After my intense jungle retreat I headed back to the beach for some ocean chill and quality eye candy; Pacasmayo was the next stop. Pacasmayo is a chilled town with a small pebbled beach and good swell and where there is decent swell, there tend to be fit surfer dudes. VERY fit surfer dudes on this occasion and where there are surfer dudes, there tend to be herbs and good vibes, besides the tasty eye candy. Pacasmayo was my last stop in Peru and after almost two and a half months I waved the country goodbye with the intention to come back very soon. I took a night bus from the sleepy beach town up north to Tumbes, which is 30km from the Ecuadorian border. There I changed to a bus that would get me across. Border formalities were surprisingly swift and the official at the other side of the window was very friendly. Ecuador is a rather compact country, especially coming from Peru, and one can travel from one side of the country to the other within a day. As I planned to spend most of my time in Ecuador at the beach, I headed for the colonial town of Cuenca first, which I reached from Tumbes very swiftly due to excellent bus connections. Besides working and eating good food I didn’t do an awful lot in Cuenca and as it’s rainy season I didn’t mind leaving the Andes valley for the beach. Travelling through lush, mountainous territory, the beautiful Cajas National Park (say Cagas, with a hard ‘Dutch’ g) and the jungle of the lowlands I reached the biggest city of the country and the capital of commerce, Guayaquil. From there I took the bus to my final destination, party town Montañita. Montañita is a surfer town, but as the waves were modest during my stay the water was full of surf classes and I assume the more advanced surfers headed for more challenging waves outside town. Montañita is about beach chill and party-hard and there is a generous supply of herbs, other intoxicating means and just general hedonism. In other words, a most suitable place to spend Holy Week (the week before Easter). Holy Week is a big deal in catholic countries like Ecuador with colourful procession through many cities and towns. But not in Montañita, where one is just way too busy chilling and partying.

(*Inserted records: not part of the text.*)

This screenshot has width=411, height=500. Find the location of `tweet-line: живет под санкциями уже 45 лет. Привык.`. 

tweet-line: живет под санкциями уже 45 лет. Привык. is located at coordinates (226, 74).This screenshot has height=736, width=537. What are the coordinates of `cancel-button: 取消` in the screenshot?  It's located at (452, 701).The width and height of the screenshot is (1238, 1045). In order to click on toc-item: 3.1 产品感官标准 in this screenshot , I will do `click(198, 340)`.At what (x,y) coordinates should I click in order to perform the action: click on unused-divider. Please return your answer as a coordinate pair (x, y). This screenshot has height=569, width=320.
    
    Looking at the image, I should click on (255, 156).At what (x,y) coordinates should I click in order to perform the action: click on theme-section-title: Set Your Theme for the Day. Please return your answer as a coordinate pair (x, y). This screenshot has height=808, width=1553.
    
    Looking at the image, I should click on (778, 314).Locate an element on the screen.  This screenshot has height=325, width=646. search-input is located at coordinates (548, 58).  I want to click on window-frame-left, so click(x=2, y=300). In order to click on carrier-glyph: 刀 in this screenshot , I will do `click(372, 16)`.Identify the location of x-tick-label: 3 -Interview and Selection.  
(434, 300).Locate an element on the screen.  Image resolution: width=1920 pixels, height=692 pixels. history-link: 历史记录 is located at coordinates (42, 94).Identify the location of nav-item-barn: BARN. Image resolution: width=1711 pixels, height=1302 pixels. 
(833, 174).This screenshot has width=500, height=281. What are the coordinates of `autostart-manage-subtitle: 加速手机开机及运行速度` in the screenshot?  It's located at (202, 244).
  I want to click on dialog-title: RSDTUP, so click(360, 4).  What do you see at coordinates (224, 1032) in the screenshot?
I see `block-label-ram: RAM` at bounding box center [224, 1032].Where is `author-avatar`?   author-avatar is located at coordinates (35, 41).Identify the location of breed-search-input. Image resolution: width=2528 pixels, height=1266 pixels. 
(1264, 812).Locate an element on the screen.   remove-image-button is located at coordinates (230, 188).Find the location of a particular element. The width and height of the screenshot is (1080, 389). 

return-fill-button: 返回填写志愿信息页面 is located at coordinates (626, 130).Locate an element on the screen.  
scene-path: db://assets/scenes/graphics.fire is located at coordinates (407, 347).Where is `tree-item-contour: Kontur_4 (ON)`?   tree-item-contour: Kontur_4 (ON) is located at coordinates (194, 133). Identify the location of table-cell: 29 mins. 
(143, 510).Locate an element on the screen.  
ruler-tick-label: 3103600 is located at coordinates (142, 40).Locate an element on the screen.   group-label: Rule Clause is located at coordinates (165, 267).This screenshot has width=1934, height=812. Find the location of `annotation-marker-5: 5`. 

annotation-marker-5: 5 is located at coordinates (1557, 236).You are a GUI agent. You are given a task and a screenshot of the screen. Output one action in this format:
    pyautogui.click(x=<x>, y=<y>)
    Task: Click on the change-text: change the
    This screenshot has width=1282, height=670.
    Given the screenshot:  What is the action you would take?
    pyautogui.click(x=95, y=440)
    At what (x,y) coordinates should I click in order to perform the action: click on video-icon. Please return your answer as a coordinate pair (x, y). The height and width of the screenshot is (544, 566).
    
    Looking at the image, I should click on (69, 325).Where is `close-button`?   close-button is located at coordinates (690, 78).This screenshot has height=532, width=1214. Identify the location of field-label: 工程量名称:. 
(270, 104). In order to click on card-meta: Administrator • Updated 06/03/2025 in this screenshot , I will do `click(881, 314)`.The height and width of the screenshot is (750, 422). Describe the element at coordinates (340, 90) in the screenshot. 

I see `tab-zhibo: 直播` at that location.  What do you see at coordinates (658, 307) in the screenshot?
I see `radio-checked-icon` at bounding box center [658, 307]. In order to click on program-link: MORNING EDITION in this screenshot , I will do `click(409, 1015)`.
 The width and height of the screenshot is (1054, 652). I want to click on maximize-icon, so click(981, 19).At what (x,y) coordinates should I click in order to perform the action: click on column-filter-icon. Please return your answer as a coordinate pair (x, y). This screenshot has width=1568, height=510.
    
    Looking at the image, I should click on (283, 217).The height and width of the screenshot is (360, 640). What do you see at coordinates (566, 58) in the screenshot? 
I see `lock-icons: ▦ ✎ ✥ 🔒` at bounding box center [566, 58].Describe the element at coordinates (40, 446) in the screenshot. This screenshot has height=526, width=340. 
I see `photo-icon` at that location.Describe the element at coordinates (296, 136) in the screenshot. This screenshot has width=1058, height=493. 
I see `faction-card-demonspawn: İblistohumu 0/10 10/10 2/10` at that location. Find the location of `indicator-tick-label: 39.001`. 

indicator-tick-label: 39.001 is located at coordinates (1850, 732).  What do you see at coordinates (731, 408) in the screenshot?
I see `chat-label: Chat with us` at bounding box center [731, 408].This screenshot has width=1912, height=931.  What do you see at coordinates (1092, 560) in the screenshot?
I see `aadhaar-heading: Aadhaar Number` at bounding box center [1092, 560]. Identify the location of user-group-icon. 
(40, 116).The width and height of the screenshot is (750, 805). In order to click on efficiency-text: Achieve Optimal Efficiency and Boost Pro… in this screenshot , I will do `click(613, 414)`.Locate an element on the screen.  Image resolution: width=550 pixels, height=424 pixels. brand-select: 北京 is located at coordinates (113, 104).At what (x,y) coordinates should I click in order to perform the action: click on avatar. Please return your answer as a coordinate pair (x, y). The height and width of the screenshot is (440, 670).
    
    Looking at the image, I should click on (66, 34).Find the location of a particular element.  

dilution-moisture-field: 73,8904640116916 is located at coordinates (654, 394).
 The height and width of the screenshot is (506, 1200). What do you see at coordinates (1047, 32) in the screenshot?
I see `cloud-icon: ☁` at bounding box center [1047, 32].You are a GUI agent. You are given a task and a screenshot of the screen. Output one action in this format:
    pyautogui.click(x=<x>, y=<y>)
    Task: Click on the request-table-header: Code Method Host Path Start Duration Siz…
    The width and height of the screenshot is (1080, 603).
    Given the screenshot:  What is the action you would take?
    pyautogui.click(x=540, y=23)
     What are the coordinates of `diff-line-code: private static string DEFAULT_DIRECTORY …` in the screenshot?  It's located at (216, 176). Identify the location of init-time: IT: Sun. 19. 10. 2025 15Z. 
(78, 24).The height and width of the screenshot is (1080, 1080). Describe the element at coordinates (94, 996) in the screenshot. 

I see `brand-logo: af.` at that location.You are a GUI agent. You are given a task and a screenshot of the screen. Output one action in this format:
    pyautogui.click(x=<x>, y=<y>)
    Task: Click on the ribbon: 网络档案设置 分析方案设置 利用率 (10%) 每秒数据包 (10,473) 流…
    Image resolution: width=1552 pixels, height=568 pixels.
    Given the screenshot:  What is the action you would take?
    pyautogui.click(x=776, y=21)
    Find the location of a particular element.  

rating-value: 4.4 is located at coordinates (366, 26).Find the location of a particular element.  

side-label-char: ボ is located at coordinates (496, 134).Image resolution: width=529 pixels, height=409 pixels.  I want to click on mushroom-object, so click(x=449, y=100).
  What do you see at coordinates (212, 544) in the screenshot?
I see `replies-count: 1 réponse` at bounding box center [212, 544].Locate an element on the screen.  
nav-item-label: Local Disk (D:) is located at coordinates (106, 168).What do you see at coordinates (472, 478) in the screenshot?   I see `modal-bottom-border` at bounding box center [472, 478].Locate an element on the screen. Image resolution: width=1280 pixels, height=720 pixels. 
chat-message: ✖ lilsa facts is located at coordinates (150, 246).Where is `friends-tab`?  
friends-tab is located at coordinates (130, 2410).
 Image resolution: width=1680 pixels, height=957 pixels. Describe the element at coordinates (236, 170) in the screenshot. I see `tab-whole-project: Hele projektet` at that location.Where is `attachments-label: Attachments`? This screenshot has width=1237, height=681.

Montañita is not a real town. It’s more like a village consisting of five streets parallel to the beach and five streets across. There is a bridge over a tiny creek that separates ‘town’ from out of ‘town’ with a few dirt roads on either side of the main road. Very few people actually live in the village. It just consists of hostels, hotels, restaurants, bars and a few shops all catering the tourist crowd and it all feels like a permanent festival rather than a ‘real’ village. What is cool about Montañita is that the crowd is a nice mix of gringos (tourists from North America and Europe) and folks from Latin American countries. I wasn’t terribly impressed with the music in the clubs, but the herbs and general vibes were good and I stayed at the coolest hostel in town with the coolest motley crew of guests.
After 11 days I decided to change scenery as Montañita is one of those places that the longer you stay the harder it is to leave. I wasn’t done with beach chill just yet, so I headed further up north to the more relaxed beach town of Canoa, which I found a bit underwhelming after Montañita. At the moment of writing the Dark Fairy Circus is in the capital Quito, where I am staying at a funky hostel with a cool roof terrace offering the most gorgeous views over downtown Quito and beyond. I have hooked up with an old friend from the Hood in London, who is a Quito native and who I hadn’t seen in 8 years. He took me to a bohemian place in his neighbourhood and it felt like last week that we had seen each other last. After Quito the Colombian border is calling. Everyone I’ve met who’s been to Colombia is raving about it. So now I have rather high expectations, which might not be good, but all I can do is find out for myself whether the hype is justified. Entonces, Colombia, ya vengo. Colombia, I’m on my way.